Rust does not base it’s fork off of a released version of LLVM. It is an arbitrary commit from upstream LLVM. LLVM upgrades do break Rust’s bindings but that is usually not the hardest part of the upgrades. Rather, getting all of Rust’s supported platforms to pass CI again is. Our MinGW port is especially troublesome, as upstream support has degraded over the years.
It looks like we are currently carrying a merge of the fastcomp fork, though when I originally merged fastcomp support, we did not literally merge with fastcomp, we just created a minimal patch that created a fastcomp target with fastcomp-compatible IR.
If we try to pull in an updated wasm backend I’d prefer to upgrade LLVM from upstream and not cherry-pick more stuff.
This all sounds kind of crazy.

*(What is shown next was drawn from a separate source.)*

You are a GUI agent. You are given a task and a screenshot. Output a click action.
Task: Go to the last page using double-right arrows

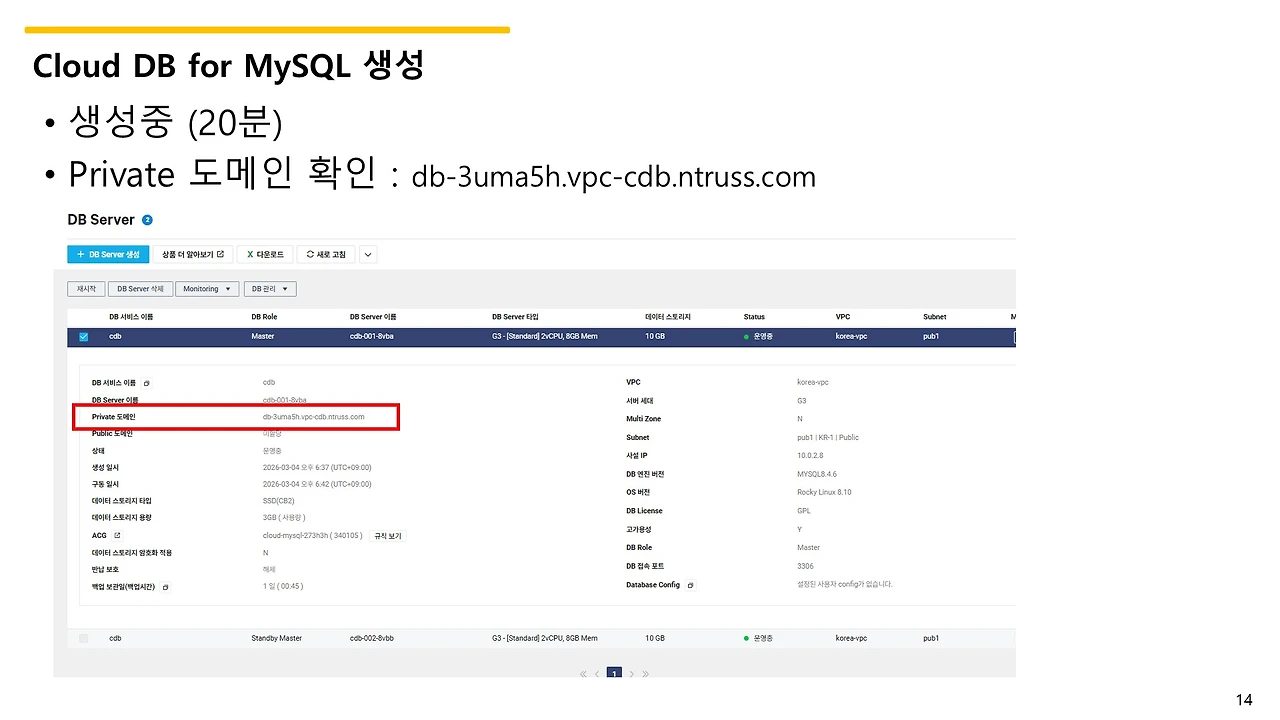point(646,674)
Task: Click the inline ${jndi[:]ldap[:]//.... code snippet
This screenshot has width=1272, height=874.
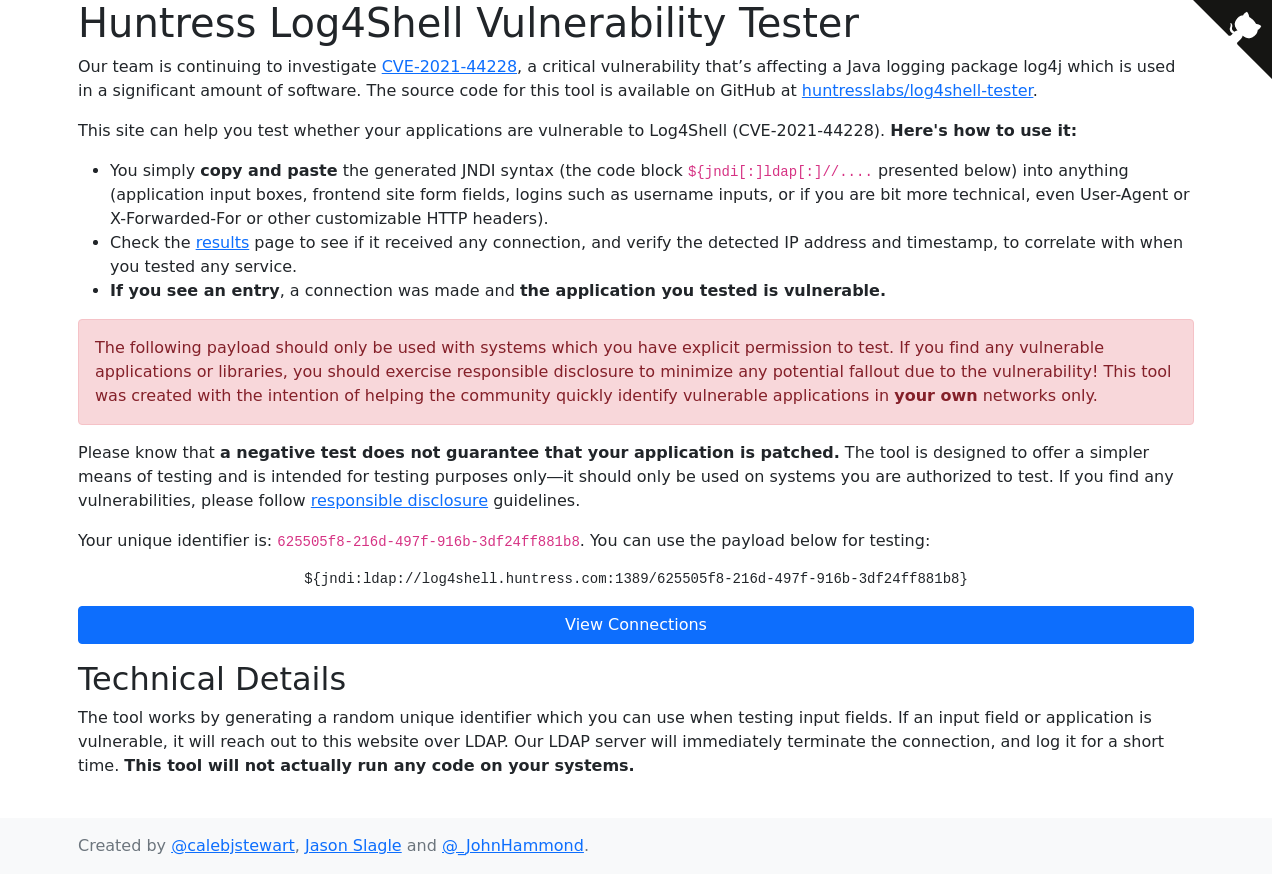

Is upstream LLVM really so unstable that it regularly breaks platforms? Or is it that rust is using LLVM in ways that LLVM wasn’t designed for?
It could be that basing our fork off of arbitrary commits causes us more platform regressions than using an LLVM release. Presumably they catch some regressions ahead of release.
Out of curiosity, what all is in the Rust LLVM fork that’s not in regular LLVM? Are these changes still necessary, or would it be feasible to consider moving back to a vanilla LLVM release?
I went ahead and opened https://github.com/rust-lang/rust/issues/42389, since it seems like de-forking LLVM would be beneficial in the long run. Of course, there may still be reasons why the state of affairs is necessary, so the bug seems like a good place to discuss the feasibility and desirability of de-forking LLVM.
FWIW, Rust does work with vanilla LLVM. We use the system LLVM in Fedora, and probably most other distros do too. But we’re only trying to support our own native linux-gnu targets in that case.
I do apply some of the rust-llvm backported fixes to our system LLVM though.